AIM 1: Copy the rows from the line containing "At what coordinates" through the end of the rows, both ends included, and leave out the pictures.
AIM 2: Proceed with the passage on cycling heritage in South East England, starting after its last sentence.

DOCUMENT PASSAGE:
────────────────────
Tour of Britain - Day 7 - South East England
- Saturday 21st September 2013
Cycling heritage through England’s greenest lanes
Stage 7 of this year's ToB heads out of Epsom and does a few loop-the-loops before winding up in Guildford. Sprint finish? Let's hope so! Here's a plum of a ride in Great British Bike Rides from South East England, in Ashdown Forest:
This is a cyclosportive event that grew from the Catford CC annual reliability ride. It’s run early in the season and is not to be sniffed at, covering over sixty miles and taking in a fair few nasty hills along the way.
Looking deeper into the route, like a cycling archaeologist, I discovered mounds of heritage that the rider would cruise over along the way. It’s the scene of the first ever recorded road race – held in 1887 on Yorks Hill and won by Mr S F Edge. The Tour de France used these roads in 1994 during the Dover to Brighton stage, Francisco Cabello taking the win. And the ride incorporates sections of the Pilgrims’ Way, a 120-mile route from Winchester to Canterbury
The latter was a popular place-to-place route, and attempts to record the fastest time along it were popular in the days when these feats were held in great esteem. My cycling hero, Tommy Godwin, rode the Pilgrims’ Way in 1940. He did this on the way to his record-breaking 100,000 miles in under 500 days, and, just to rub it in, he did it at an average speed of over 20 mph.
────────────────────
GIVEN RECORDS:
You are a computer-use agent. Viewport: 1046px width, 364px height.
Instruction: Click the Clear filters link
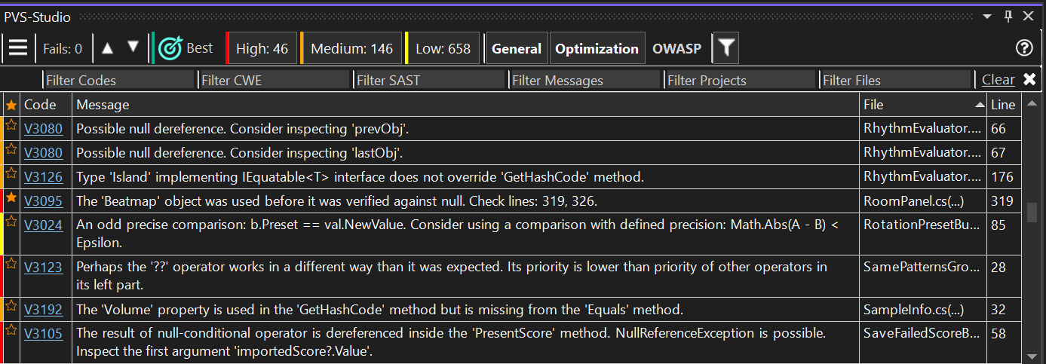click(x=998, y=79)
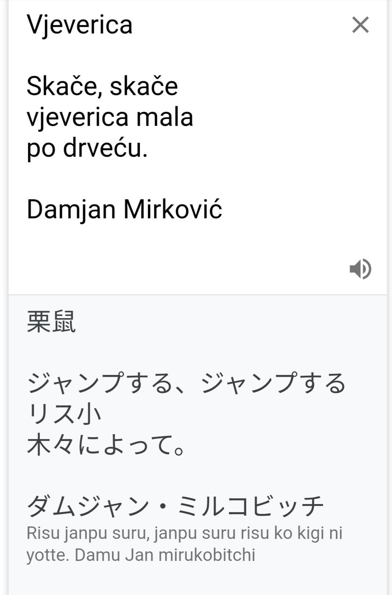The height and width of the screenshot is (595, 392).
Task: Tap the word Vjeverica in the source text
Action: 80,25
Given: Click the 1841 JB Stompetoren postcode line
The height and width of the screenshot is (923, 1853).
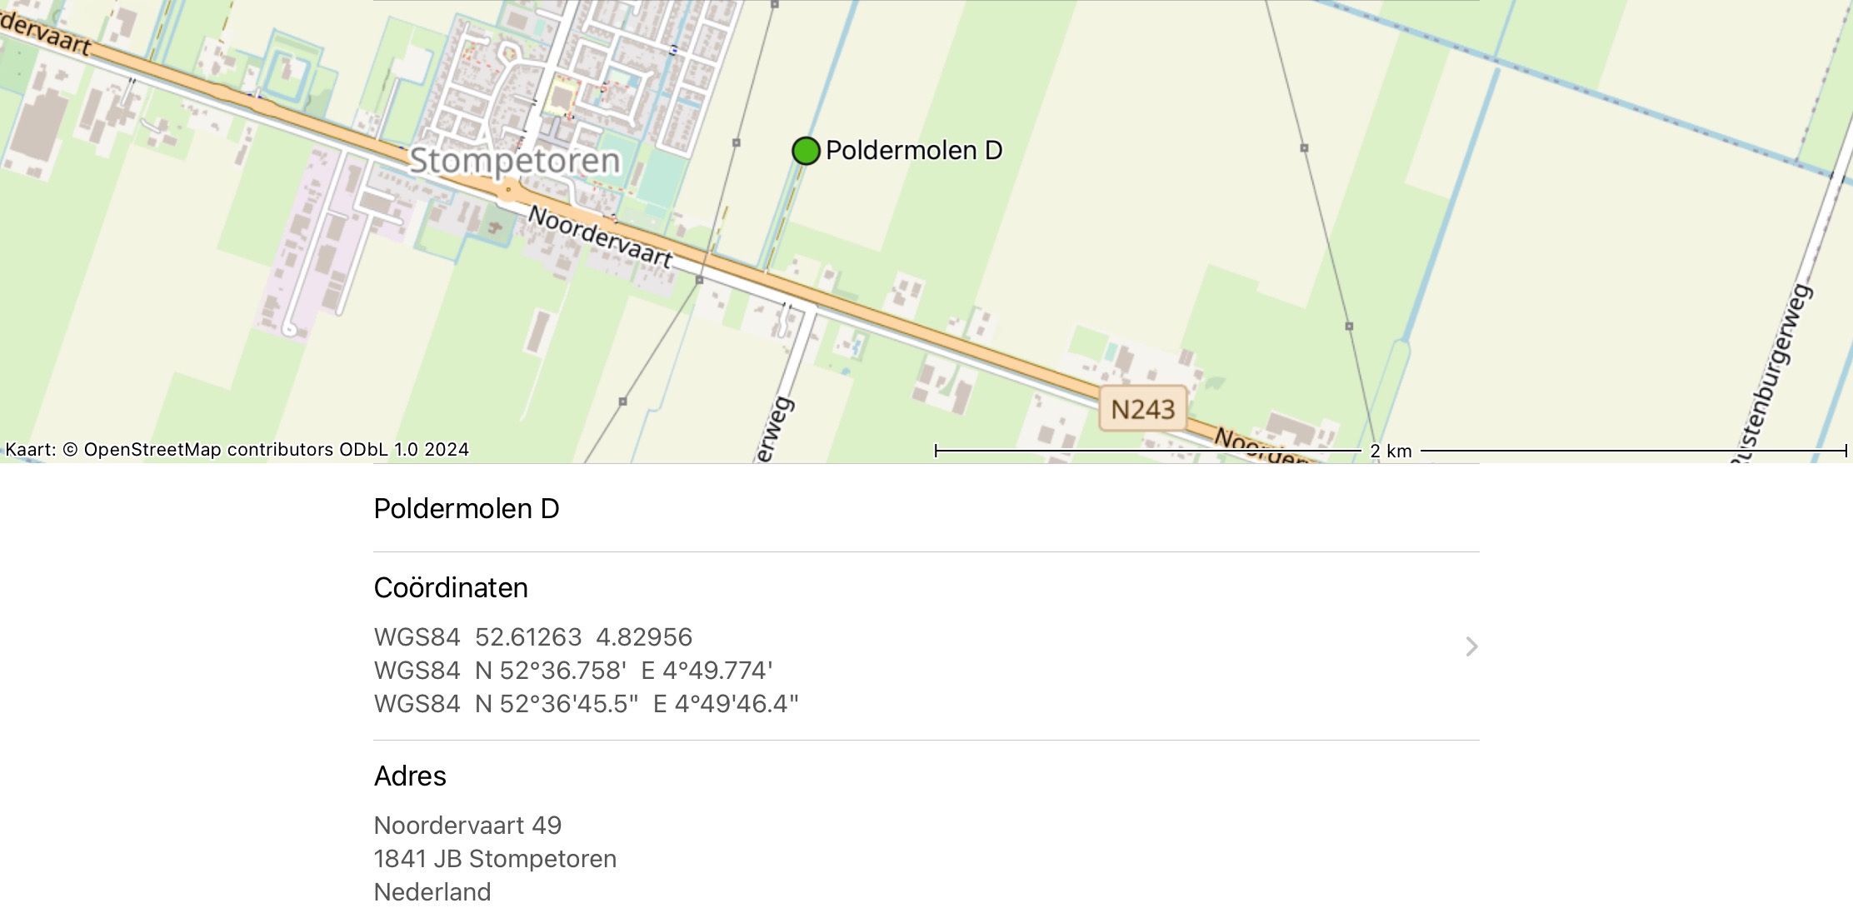Looking at the screenshot, I should 495,859.
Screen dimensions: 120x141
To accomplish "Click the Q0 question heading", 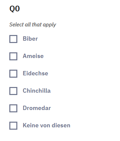I will 15,9.
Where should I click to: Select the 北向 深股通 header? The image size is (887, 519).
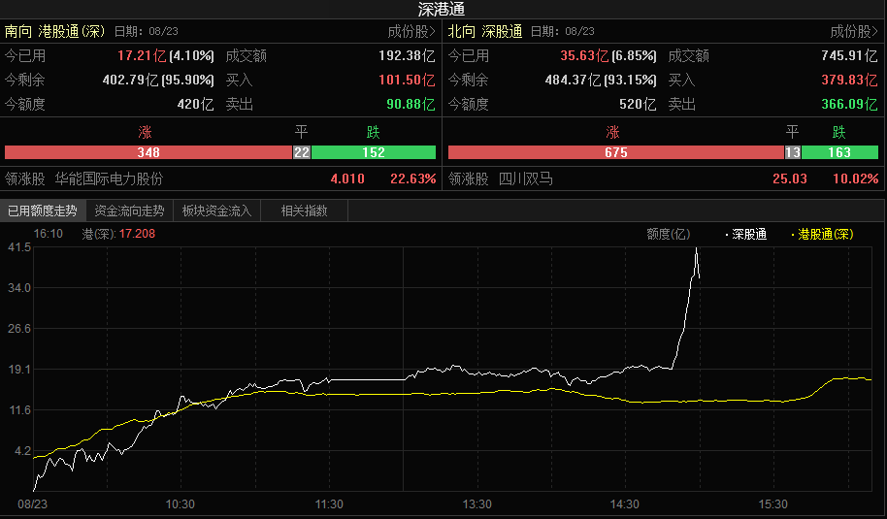[485, 31]
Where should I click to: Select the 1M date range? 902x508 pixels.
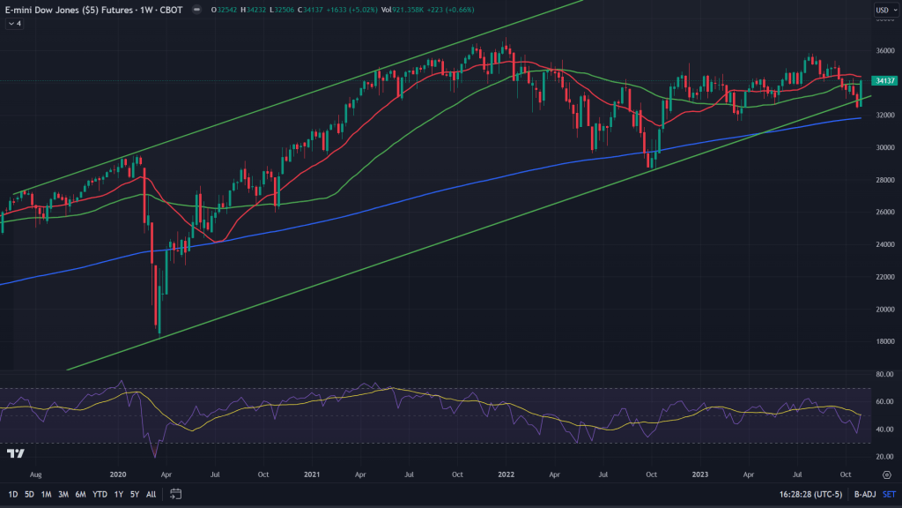pos(46,494)
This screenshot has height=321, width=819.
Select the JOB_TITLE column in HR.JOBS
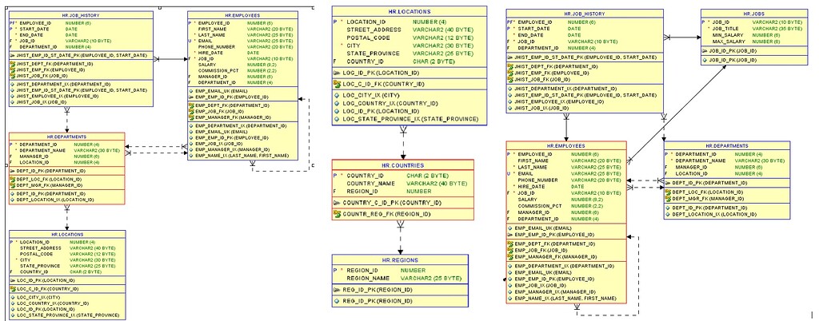[x=726, y=29]
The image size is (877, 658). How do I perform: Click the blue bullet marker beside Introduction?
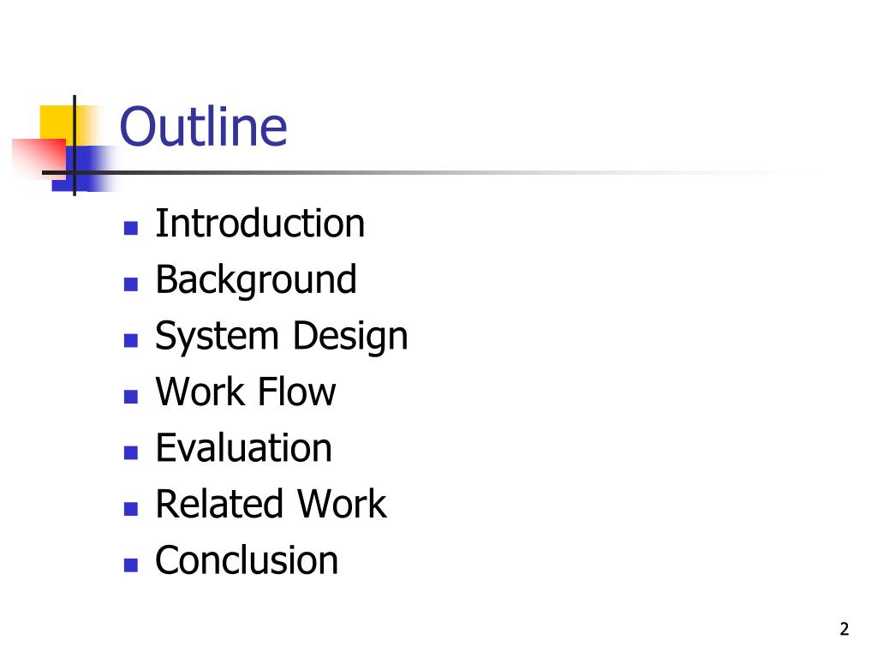tap(131, 228)
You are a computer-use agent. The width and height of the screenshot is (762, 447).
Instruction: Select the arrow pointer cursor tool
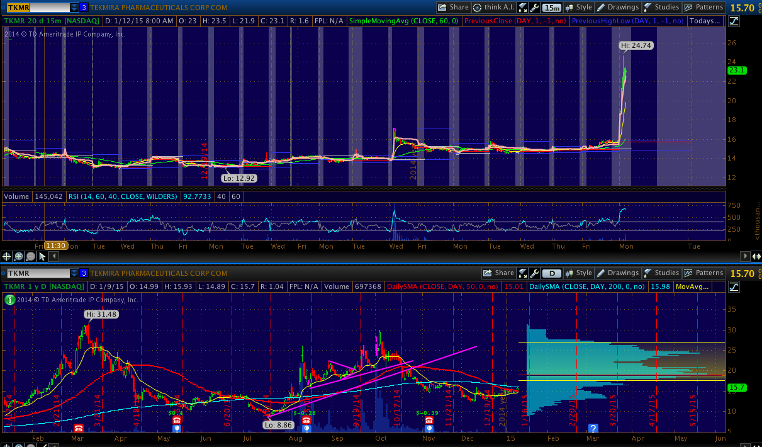coord(42,256)
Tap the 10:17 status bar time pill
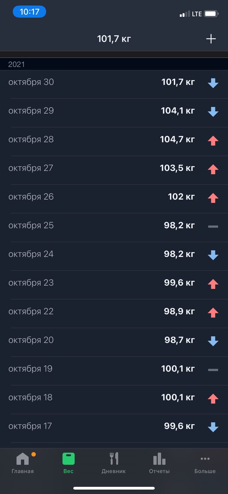The height and width of the screenshot is (494, 228). pos(29,12)
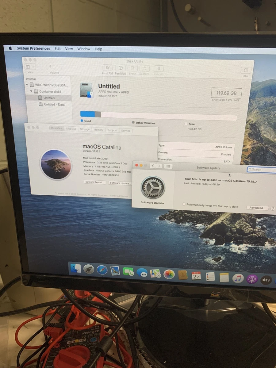Click the Advanced button in Software Update
This screenshot has height=368, width=276.
(x=257, y=208)
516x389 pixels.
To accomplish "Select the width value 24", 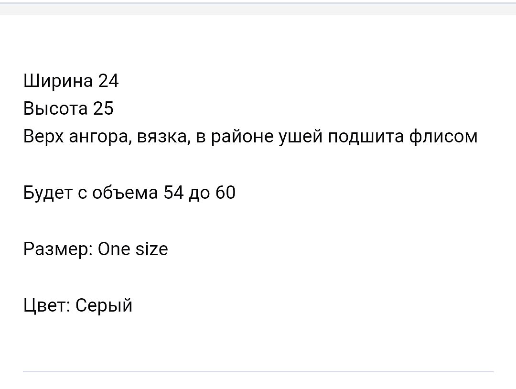I will [108, 81].

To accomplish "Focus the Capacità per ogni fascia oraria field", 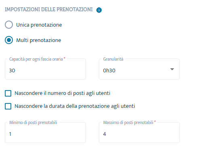I will 45,69.
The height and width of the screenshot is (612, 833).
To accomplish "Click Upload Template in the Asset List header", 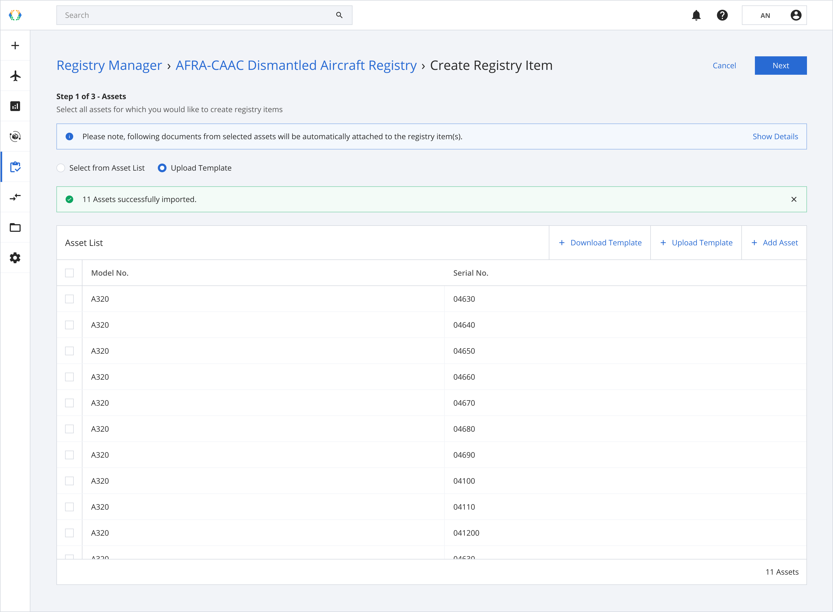I will tap(696, 243).
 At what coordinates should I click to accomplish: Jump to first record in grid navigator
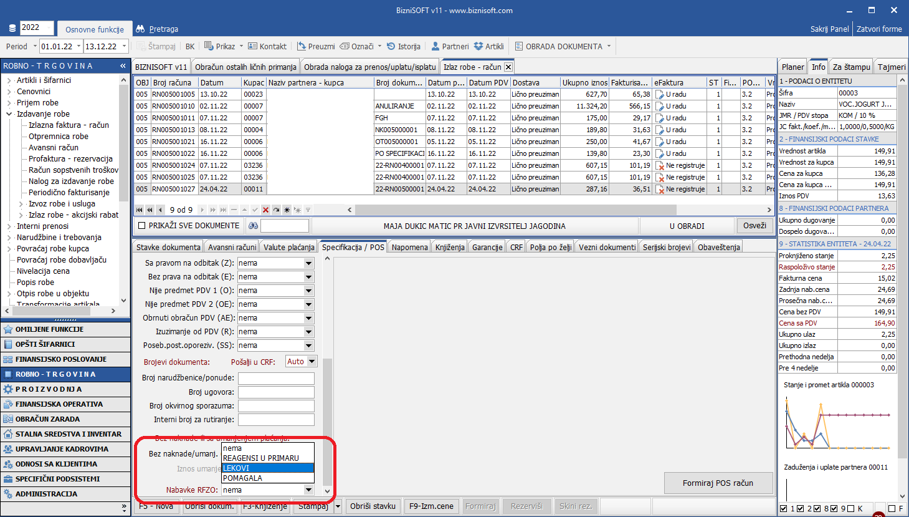coord(139,210)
────────────────────
FINAL ANSWER 1:
 At what coordinates should I click to accomplish: Jump to first record in grid navigator
coord(139,210)

FINAL ANSWER 2:
If you’re picking off classic UK climbs, this loop is a necessary tick. You’ll come home with Yorks, Toys and Star Hills, as well as the legendary ‘Wall’. And, as a special treat, I’ve extended it beyond the Catford CC route so as to include Titsey Hill. This way, you’ll go home with the complete list of Catford CC hill climbs in the bag.
As a result, this is a pretty brutal 70-odd miles. Seven thousand feet of climbing awaits, without too many opportunities for resting unprepared legs. As a consolation, it sticks to minor roads and you’ll be relatively untroubled by drivers. Do make sure you wave politely to them as you ride over the M25.
This area of England is as green as it gets. Heavily forested, with field systems constantly interrupted due to the lumpy terrain. It’s not a ride for those seeking wide-open and expansive views. However, this is a good thing as a large portion of the route is well sheltered and can be ridden in windy conditions.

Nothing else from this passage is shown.